For the second time in a month the Trump administration sued California, this time over a new state law meant to prevent the sale of federal public land to private parties.

SACRAMENTO, Calif. (CN) – For the second time in a month the Trump administration sued California, this time over a new state law meant to prevent the sale of federal public land to private parties.

In a 17-page lawsuit filed Monday in Sacramento federal court, the U.S. Department of Justice claims California’s law has already caused buyers to back out of negotiated property deals in the Golden State. Attorney General Jeff Sessions says the recently enacted legislation, Senate Bill 50, was passed by state lawmakers and Gov. Jerry Brown to “frustrate federal policy.”

“The Constitution empowers the federal government – not state legislatures – to decide when and how federal lands are sold,” Sessions said in a statement.

The complaint lists six planned sales of federal land to private buyers that federal officials claim have been nixed or delayed by SB 50 since it went into effect Jan. 1. Deals that have been put on hold include a $38 million sale of Navy property in Alameda, California and a 5-acre parcel of public land in Santa Barbara County.

**Given problem**
Quote the article on the California land-sale lawsuit starting at "SACRAMENTO, Calif. (CN)" and ending at "in a statement.". The lines have no connection to the article.

**Data provided**
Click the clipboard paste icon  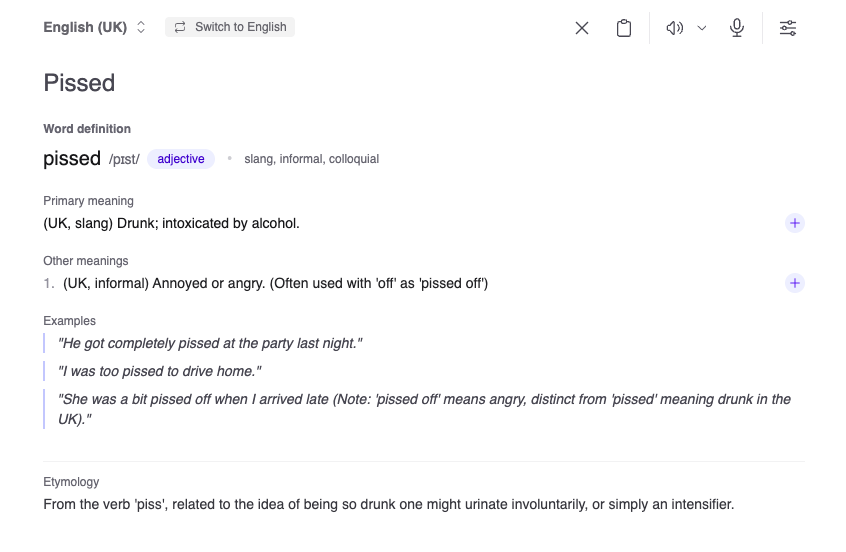pyautogui.click(x=624, y=28)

**Written response**
SACRAMENTO, Calif. (CN) – For the second time in a month the Trump administration sued California, this time over a new state law meant to prevent the sale of federal public land to private parties.

In a 17-page lawsuit filed Monday in Sacramento federal court, the U.S. Department of Justice claims California’s law has already caused buyers to back out of negotiated property deals in the Golden State. Attorney General Jeff Sessions says the recently enacted legislation, Senate Bill 50, was passed by state lawmakers and Gov. Jerry Brown to “frustrate federal policy.”

“The Constitution empowers the federal government – not state legislatures – to decide when and how federal lands are sold,” Sessions said in a statement.